Egyptian hieroglyphics


Damien Hirst's zebra preserved in formaldehyde 
  tank

image credit: The Telegraph, Market News, UK

Then there is the work of Damien Hirst and how almost a million living creatures were sacrificed and pickled for his work to be born. I think most of them were flies but there were also at least 13 sheep, 7 Holstein Friesian cows, 5 baby calves, 4 bulls, 3 baby horses (with protruding horns to resemble unicorns), 2 pigs, 1 brown bear, 1 zebra, 17 sharks, and 668 individual fish of at least 38 varieties. Did Hirst experience omnipotence in his presiding domain over death? Was the pursuit of this illusive power the motivation to create works like these?


I think at least some of the motivation for making art is to experience a tiny cloud of sparkly fairy dust that feels like omnipotence. It feels like omnipotence because it may be the place in life where you have the most control over the environment, ie the canvas. Not that I'm a control freak but I do like to line up my shoes in pairs. And every once in a while I have a good but harmless idea that due to its utter invisibility and huge insignificance can be successfully enacted as a sheer exercise in the execution of power: private mischief that is too silly to share. Most of the time I confine this to my canvas and you may be aware of the humor that sometimes appears there.

moab

real power?

Yesterday I learned a new word: 'thanatotic', used as an adjective describing a certain current president of a large western country. The word comes from the ancient Greek and alludes to the death wish or instinct especially in the context of violent tendencies. Once again with bodies falling out of planes and MOABS exploding somewhere, I have experienced insignificance.

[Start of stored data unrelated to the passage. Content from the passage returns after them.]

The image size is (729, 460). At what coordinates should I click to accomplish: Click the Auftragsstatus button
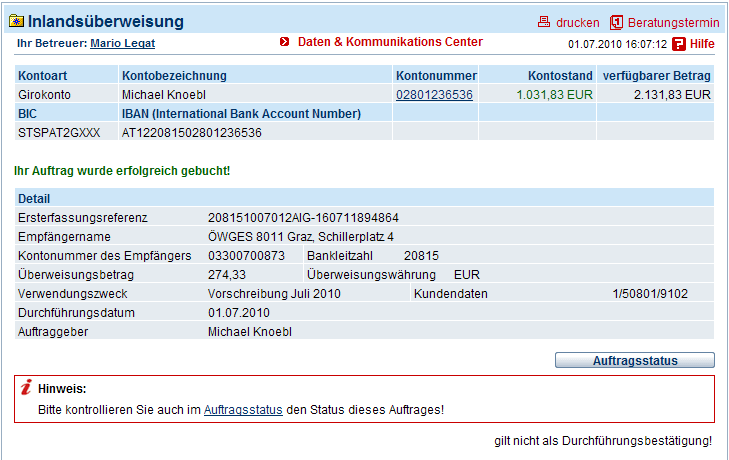[635, 360]
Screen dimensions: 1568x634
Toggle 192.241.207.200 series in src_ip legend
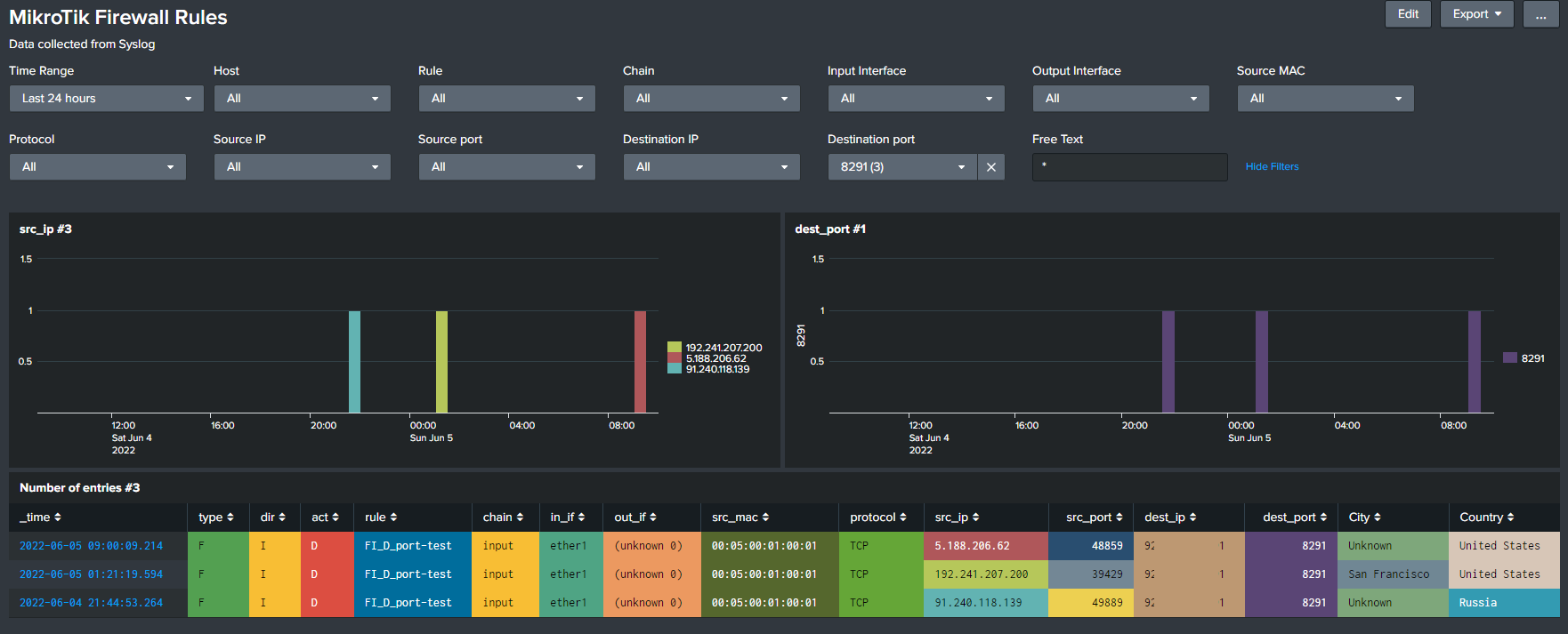point(723,348)
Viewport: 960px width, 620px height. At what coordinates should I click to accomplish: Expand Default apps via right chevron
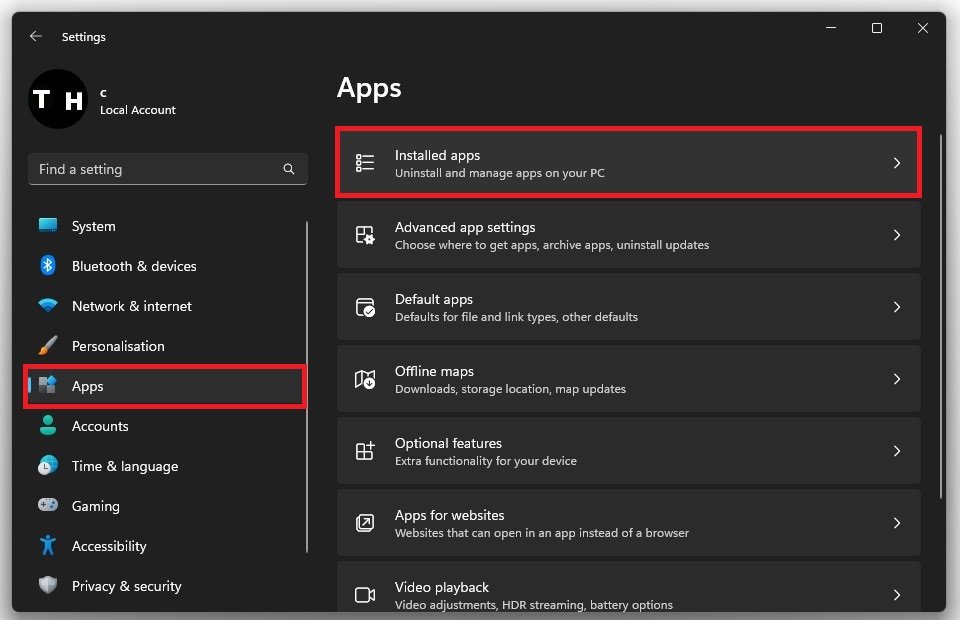click(x=897, y=307)
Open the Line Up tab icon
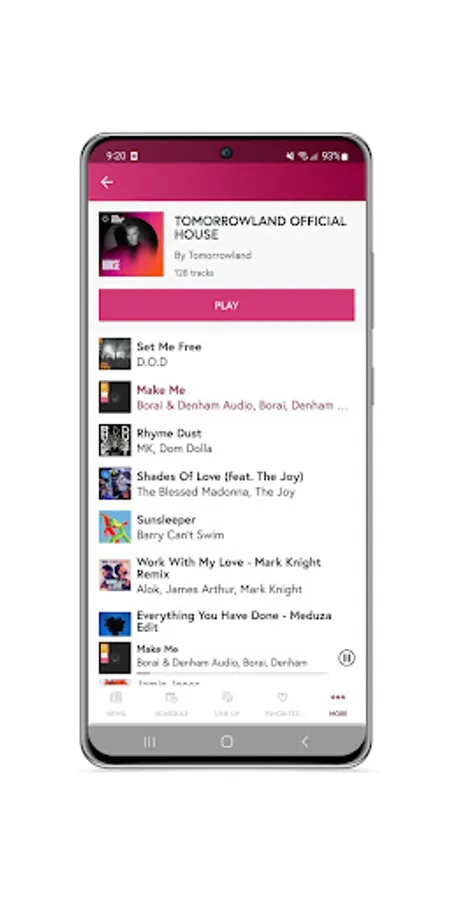The width and height of the screenshot is (450, 900). point(227,698)
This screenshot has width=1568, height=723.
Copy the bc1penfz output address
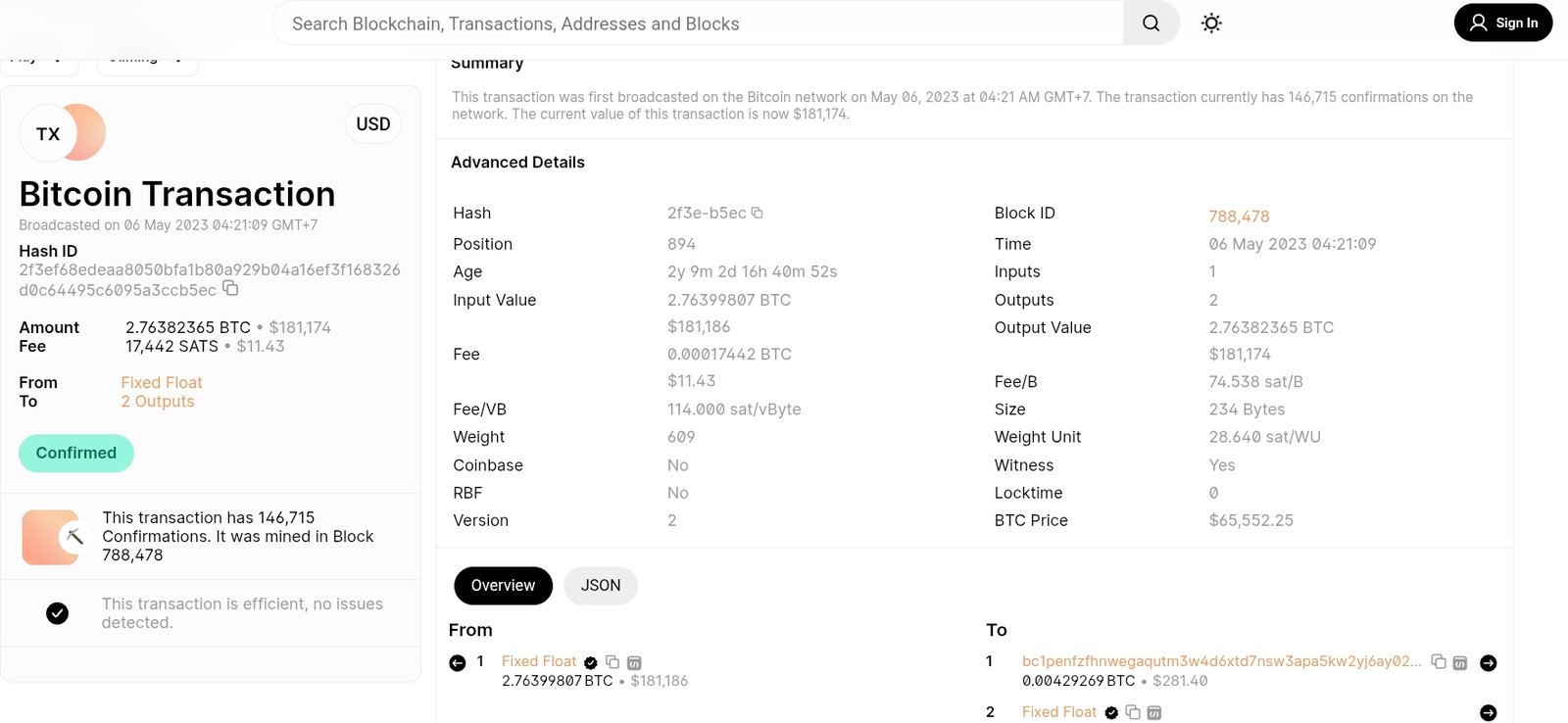pyautogui.click(x=1438, y=662)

But then I hear Alfredo Rodrigues on the surround speakers playing Viente Anos and I wonder about the reality of 'now' and how perfectly it can be perceived. The music itself has inherent omnipotence – it has soul. The soul perhaps of some long ago individual who inhabited the space in the musician's mind long enough for him to write or play the song.

Eternity could be fun.

So am I going to let some dead, bisected cows, a gold toilet, and some texting symbols erode my fictitious sense of omnipotence? I think until I can decode the current unwritten rules of valued artistic expression and find them to be irrefutable I am probably stuck with what I know and what I am curious about. Until the next flash of artistic enlightenment, I will continue to allow things to spontaneously bubble up from...somewhere, so that whatever arrives on the canvas will be wholly mine, ideally unadulterated by cultural expectation. I know this may not be wise but it is what I do the best. From my insignificant place of false omnipotence, my small world and the great world are one.